Therefore, we aimed to investigate the passive static mechanical properties of mesenteric small arteries during experimental portal hypertension. CCl4-induced cirrhosis with ascites was used as a model of long-standing severe portal hypertension. The model of portal vein ligation (PVL) was applied to simulate short-term portal hypertension.
MATERIALS AND METHODS
All experimental procedures in this study were conducted according to the German Physiological Society principles for the care and use of laboratory animals (Granted permission number 621-2531.1-16/03, Government of Oberpfalz, Bavaria).
Induction of LC in rats by CCl4.
Male Harlan Sprague-Dawley rats (n = 8) (Harlan Sprague Dawley, Indianapolis, IN) weighing 100–125 g underwent inhalation exposure to CCl4, and phenobarbital (0.35 g/l) was added to the drinking water as previously described by this laboratory and others (45, 46). This protocol produces a high yield of micronodular cirrhosis in about 12–16 wk of CCl4 inhalation. Phenobarbital and CCl4 exposure were stopped at least 6 days before the perfusion experiments. Normal sex- and age-matched untreated rats were used as controls (n = 9).
Induction of prehepatic portal hypertension.
The model of PVL, previously extensively studied in our laboratory (43), was used (n = 7). Briefly, the rats were anesthetized with ketamine hydrochloride (Ketalar, 100 mg/kg body wt; Parke Davis, Avon, CT). After a midline abdominal incision, the portal vein was freed from surrounding tissue. A ligature (silk gut 3–0) was placed around a 20-gauge blunt-tipped needle lying alongside the portal vein. Subsequent removal of the needle yielded a calibrated stenosis of the portal vein. In sham-operated rats (n = 7), the same operation was performed with the exception that, after isolating the portal vein, no ligature was placed. After the operation, the animals were housed in plastic cages and allowed free access to standard rat chow. All studies were performed in 12–18-h fasted animals 10–14 days after surgery.

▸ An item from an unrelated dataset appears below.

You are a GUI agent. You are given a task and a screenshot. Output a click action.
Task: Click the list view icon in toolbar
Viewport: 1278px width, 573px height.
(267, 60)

Rats were killed by cervical dislocation. The intestines were exposed by a median incision of the abdomen, and one segment of jejunum together with the mesenteric bed was quickly excised and placed in a dissection dish containing cold physiological salt solution. A 2–3-mm-long segment of 3 rd order branch of the superior mesenteric artery was carefully cleared from surrounding adipose tissue. After dissection, the artery was transferred to the chamber of a pressure myograph (Danish Myo Technology, Aarhus, Denmark) for cannulation. Suffusion and perfusion were preformed using oxygenated 37°C Krebs solution (95% O2-5% CO2) containing (in mmol/L): 118 NaCl, 4.7 KCl, 1.2 KH2PO4, 1.2 MgSO4, 2.5 CaCl2, 25 NaHCO3, 0.026 disodium EDTA, and 11.0 glucose, pH 7.4. The vessel was mounted on two pipettes and secured with suture. The axial length of the vessel was adjusted by moving one cannula until the vessel walls were parallel without stretch. Vessels were equilibrated under a constant intraluminal pressure (45 mmHg) for 1 h.

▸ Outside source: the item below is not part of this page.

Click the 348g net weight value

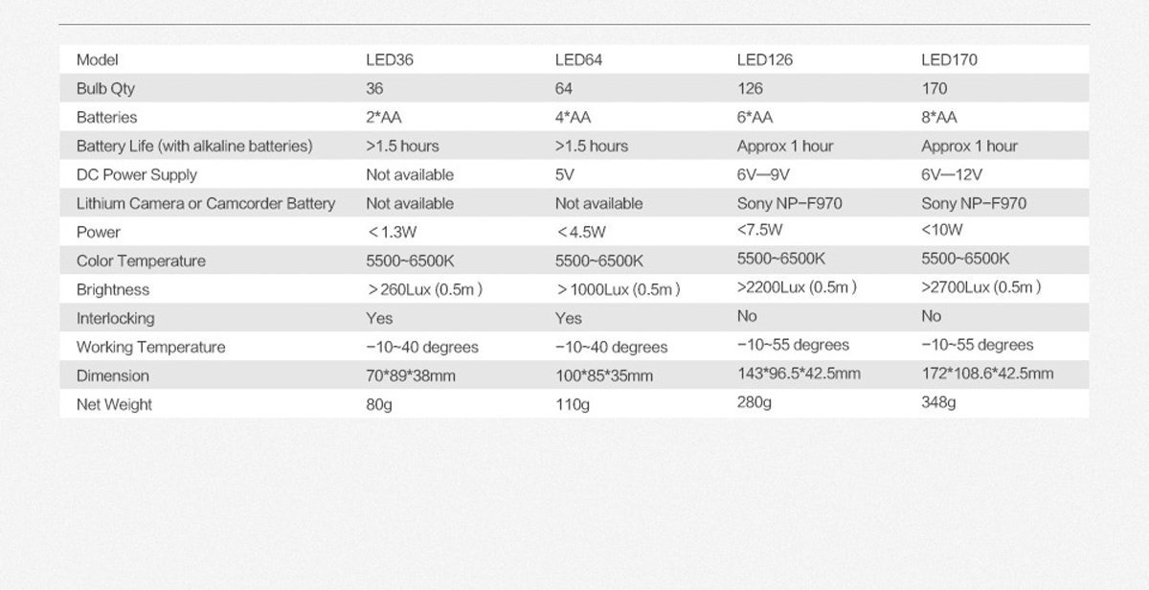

Experiments were performed under no-flow conditions. Vascular reactivity was tested with norepinephrine (NE) (10−5 M). Endothelial function was pretested with ACh (10−4 M). Afterward, the function of arteriolar smooth muscle and endothelium was assessed with cumulative doses of ACh (10−9-10−4 M) and sodium nitroprusside (SNP) (10−9-10−4 M) known to be endothelium- dependent and -independent dilatory agents, respectively. ACh and SNP were added after preconstriction with NE 10−5 M. Only preparations with >50% NE-induced vasoconstriction were used. Intravascular pressure was decreased to 3 mmHg after a wash-out period of 30 min, allowing the vessels to equilibrate. For assessment of passive mechanical properties, vessels were deactivated of myogenic tone by perfusion with Ca2+-free Krebs solution containing EDTA 10 mmol/l for 30 min. Then intravascular pressure was increased to 10, 20, 30, and 40 mmHg and afterward in 20-mmHg steps until 140 mmHg. The pressure was maintained at each pressure step until stable conditions were reached to allow the vessel to reach a steady-state diameter. The changes in internal diameter as well as media thickness of vessels in response to each increase in intravascular pressure were measured at three points along the vessel with use of a calibrated video system (Danish Myo Technology).
Calculation of Morphology and Mechanics
Media CSA was obtained by subtraction of the internal CSA from external CSA with the following equation: CSA = [(π/4)(de2 − di2)], where de and di were external and internal (lumen) diameters, respectively. Furthermore, media-to-lumen ratio (MLR), representing geometric characteristics of vessels studied, was calculated by wall thickness (of media) divided by internal (lumen) diameter. Growth index (GI) was calculated as GI = 100 × [(CSAlc − CSAc)/CSAc], where CSAlc and CSAc are the CSAs of cirrhotic or healthy control vessels, respectively (18).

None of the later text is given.